** WORK INSTRUCTIONS **
What is needed is an exact copy of all the data.

(Stored data)
--- --- ---

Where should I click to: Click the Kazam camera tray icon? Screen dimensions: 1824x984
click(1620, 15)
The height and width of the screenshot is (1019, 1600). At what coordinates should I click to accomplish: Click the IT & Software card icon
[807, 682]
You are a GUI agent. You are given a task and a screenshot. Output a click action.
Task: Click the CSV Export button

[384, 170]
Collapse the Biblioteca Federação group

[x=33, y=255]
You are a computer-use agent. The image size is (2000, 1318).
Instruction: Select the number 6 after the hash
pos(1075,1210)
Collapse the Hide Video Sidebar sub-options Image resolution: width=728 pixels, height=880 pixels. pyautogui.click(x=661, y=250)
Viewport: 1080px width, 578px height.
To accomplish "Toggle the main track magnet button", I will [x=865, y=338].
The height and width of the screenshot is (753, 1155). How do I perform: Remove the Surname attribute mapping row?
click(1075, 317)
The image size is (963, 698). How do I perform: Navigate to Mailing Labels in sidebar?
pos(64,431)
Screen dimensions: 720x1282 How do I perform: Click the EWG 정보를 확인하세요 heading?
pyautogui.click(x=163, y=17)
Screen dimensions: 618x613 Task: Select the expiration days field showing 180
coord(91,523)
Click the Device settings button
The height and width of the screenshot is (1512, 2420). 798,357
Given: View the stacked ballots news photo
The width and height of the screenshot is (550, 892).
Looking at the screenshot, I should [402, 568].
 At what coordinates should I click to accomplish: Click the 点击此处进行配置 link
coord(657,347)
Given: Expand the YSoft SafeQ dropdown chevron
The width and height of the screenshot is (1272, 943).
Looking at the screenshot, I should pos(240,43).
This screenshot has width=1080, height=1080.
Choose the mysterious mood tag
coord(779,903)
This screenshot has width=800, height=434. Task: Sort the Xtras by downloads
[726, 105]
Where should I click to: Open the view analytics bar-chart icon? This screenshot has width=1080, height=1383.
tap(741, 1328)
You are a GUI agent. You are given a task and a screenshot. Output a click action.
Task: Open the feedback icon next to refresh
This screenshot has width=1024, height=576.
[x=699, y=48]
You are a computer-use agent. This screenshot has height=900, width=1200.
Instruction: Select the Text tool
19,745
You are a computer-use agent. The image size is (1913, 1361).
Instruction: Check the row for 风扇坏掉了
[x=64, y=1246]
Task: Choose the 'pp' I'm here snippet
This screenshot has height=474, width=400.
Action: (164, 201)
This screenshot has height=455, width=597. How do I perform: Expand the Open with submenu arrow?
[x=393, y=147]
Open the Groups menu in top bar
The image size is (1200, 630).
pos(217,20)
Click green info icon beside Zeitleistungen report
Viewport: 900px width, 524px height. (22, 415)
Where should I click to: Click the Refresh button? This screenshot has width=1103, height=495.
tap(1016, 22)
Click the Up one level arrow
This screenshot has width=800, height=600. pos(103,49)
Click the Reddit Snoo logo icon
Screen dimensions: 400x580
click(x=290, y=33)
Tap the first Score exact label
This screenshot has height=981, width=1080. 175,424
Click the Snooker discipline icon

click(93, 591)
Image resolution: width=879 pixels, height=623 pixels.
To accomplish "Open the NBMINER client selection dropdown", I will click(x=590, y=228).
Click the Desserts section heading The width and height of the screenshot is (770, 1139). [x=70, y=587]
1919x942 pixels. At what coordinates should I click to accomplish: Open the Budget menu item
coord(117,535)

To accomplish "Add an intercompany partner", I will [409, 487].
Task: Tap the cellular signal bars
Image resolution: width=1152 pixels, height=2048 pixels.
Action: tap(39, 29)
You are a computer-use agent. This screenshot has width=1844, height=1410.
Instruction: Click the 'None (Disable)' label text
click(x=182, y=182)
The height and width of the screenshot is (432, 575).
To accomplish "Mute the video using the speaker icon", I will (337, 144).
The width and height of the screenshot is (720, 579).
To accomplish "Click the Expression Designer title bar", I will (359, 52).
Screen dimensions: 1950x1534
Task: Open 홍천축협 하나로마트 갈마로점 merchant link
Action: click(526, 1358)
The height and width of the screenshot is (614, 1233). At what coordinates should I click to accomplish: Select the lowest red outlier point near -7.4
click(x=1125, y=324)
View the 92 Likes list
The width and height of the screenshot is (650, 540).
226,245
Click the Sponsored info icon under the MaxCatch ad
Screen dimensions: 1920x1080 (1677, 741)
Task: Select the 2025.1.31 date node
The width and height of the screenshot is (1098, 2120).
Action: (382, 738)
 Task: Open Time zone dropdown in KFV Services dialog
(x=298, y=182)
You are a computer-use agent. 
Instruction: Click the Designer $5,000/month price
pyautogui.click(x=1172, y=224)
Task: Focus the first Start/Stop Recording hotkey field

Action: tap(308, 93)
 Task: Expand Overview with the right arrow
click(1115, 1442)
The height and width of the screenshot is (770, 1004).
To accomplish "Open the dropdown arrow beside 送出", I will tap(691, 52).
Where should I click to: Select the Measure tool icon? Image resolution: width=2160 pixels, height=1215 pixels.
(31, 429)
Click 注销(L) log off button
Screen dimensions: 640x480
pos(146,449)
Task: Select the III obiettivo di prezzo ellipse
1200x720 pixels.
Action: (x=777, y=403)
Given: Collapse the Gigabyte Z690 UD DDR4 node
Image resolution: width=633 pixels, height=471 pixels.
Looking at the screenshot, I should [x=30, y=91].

--- --- ---

** YOUR SOLUTION **
Where should I click to: Click the Kazam camera tray icon? Screen dimensions: 1824x984
click(1620, 15)
The height and width of the screenshot is (1019, 1600). At what coordinates should I click to accomplish: Click the IT & Software card icon
[807, 682]
You are a GUI agent. You are given a task and a screenshot. Output a click action.
Task: Click the CSV Export button

[384, 170]
Collapse the Biblioteca Federação group

[x=33, y=255]
You are a computer-use agent. The image size is (2000, 1318).
Instruction: Select the number 6 after the hash
pos(1075,1210)
Collapse the Hide Video Sidebar sub-options Image resolution: width=728 pixels, height=880 pixels. pyautogui.click(x=661, y=250)
Viewport: 1080px width, 578px height.
To accomplish "Toggle the main track magnet button", I will [x=865, y=338].
The height and width of the screenshot is (753, 1155). How do I perform: Remove the Surname attribute mapping row?
click(1075, 317)
The image size is (963, 698). How do I perform: Navigate to Mailing Labels in sidebar?
pos(64,431)
Screen dimensions: 720x1282 How do I perform: Click the EWG 정보를 확인하세요 heading?
pyautogui.click(x=163, y=17)
Screen dimensions: 618x613 Task: Select the expiration days field showing 180
coord(91,523)
Click the Device settings button
The height and width of the screenshot is (1512, 2420). 798,357
Given: View the stacked ballots news photo
The width and height of the screenshot is (550, 892).
Looking at the screenshot, I should [402, 568].
 At what coordinates should I click to accomplish: Click the 点击此处进行配置 link
coord(657,347)
Given: Expand the YSoft SafeQ dropdown chevron
The width and height of the screenshot is (1272, 943).
Looking at the screenshot, I should pos(240,43).
This screenshot has width=1080, height=1080.
Choose the mysterious mood tag
coord(779,903)
This screenshot has width=800, height=434. Task: Sort the Xtras by downloads
[726, 105]
Where should I click to: Open the view analytics bar-chart icon? This screenshot has width=1080, height=1383.
tap(741, 1328)
You are a GUI agent. You are given a task and a screenshot. Output a click action.
Task: Open the feedback icon next to refresh
This screenshot has width=1024, height=576.
[x=699, y=48]
You are a computer-use agent. This screenshot has height=900, width=1200.
Instruction: Select the Text tool
19,745
You are a computer-use agent. The image size is (1913, 1361).
Instruction: Check the row for 风扇坏掉了
[x=64, y=1246]
Task: Choose the 'pp' I'm here snippet
This screenshot has height=474, width=400.
Action: (164, 201)
This screenshot has height=455, width=597. How do I perform: Expand the Open with submenu arrow?
[x=393, y=147]
Open the Groups menu in top bar
The image size is (1200, 630).
pos(217,20)
Click green info icon beside Zeitleistungen report
Viewport: 900px width, 524px height. (22, 415)
Where should I click to: Click the Refresh button? This screenshot has width=1103, height=495.
tap(1016, 22)
Click the Up one level arrow
This screenshot has width=800, height=600. pos(103,49)
Click the Reddit Snoo logo icon
Screen dimensions: 400x580
click(x=290, y=33)
Tap the first Score exact label
This screenshot has height=981, width=1080. 175,424
Click the Snooker discipline icon

click(93, 591)
Image resolution: width=879 pixels, height=623 pixels.
To accomplish "Open the NBMINER client selection dropdown", I will click(x=590, y=228).
Click the Desserts section heading The width and height of the screenshot is (770, 1139). [x=70, y=587]
1919x942 pixels. At what coordinates should I click to accomplish: Open the Budget menu item
coord(117,535)

To accomplish "Add an intercompany partner", I will [409, 487].
Task: Tap the cellular signal bars
Image resolution: width=1152 pixels, height=2048 pixels.
Action: tap(39, 29)
You are a computer-use agent. This screenshot has width=1844, height=1410.
Instruction: Click the 'None (Disable)' label text
click(x=182, y=182)
The height and width of the screenshot is (432, 575).
To accomplish "Mute the video using the speaker icon", I will (337, 144).
The width and height of the screenshot is (720, 579).
To accomplish "Click the Expression Designer title bar", I will (359, 52).
Screen dimensions: 1950x1534
Task: Open 홍천축협 하나로마트 갈마로점 merchant link
Action: click(526, 1358)
The height and width of the screenshot is (614, 1233). At what coordinates should I click to accomplish: Select the lowest red outlier point near -7.4
click(x=1125, y=324)
View the 92 Likes list
The width and height of the screenshot is (650, 540).
226,245
Click the Sponsored info icon under the MaxCatch ad
Screen dimensions: 1920x1080 (1677, 741)
Task: Select the 2025.1.31 date node
The width and height of the screenshot is (1098, 2120).
Action: (382, 738)
 Task: Open Time zone dropdown in KFV Services dialog
(x=298, y=182)
You are a computer-use agent. 
Instruction: Click the Designer $5,000/month price
pyautogui.click(x=1172, y=224)
Task: Focus the first Start/Stop Recording hotkey field

Action: tap(308, 93)
 Task: Expand Overview with the right arrow
click(1115, 1442)
The height and width of the screenshot is (770, 1004).
To accomplish "Open the dropdown arrow beside 送出", I will tap(691, 52).
Where should I click to: Select the Measure tool icon? Image resolution: width=2160 pixels, height=1215 pixels.
(31, 429)
Click 注销(L) log off button
Screen dimensions: 640x480
pos(146,449)
Task: Select the III obiettivo di prezzo ellipse
1200x720 pixels.
Action: (x=777, y=403)
Given: Collapse the Gigabyte Z690 UD DDR4 node
Image resolution: width=633 pixels, height=471 pixels.
Looking at the screenshot, I should [x=30, y=91].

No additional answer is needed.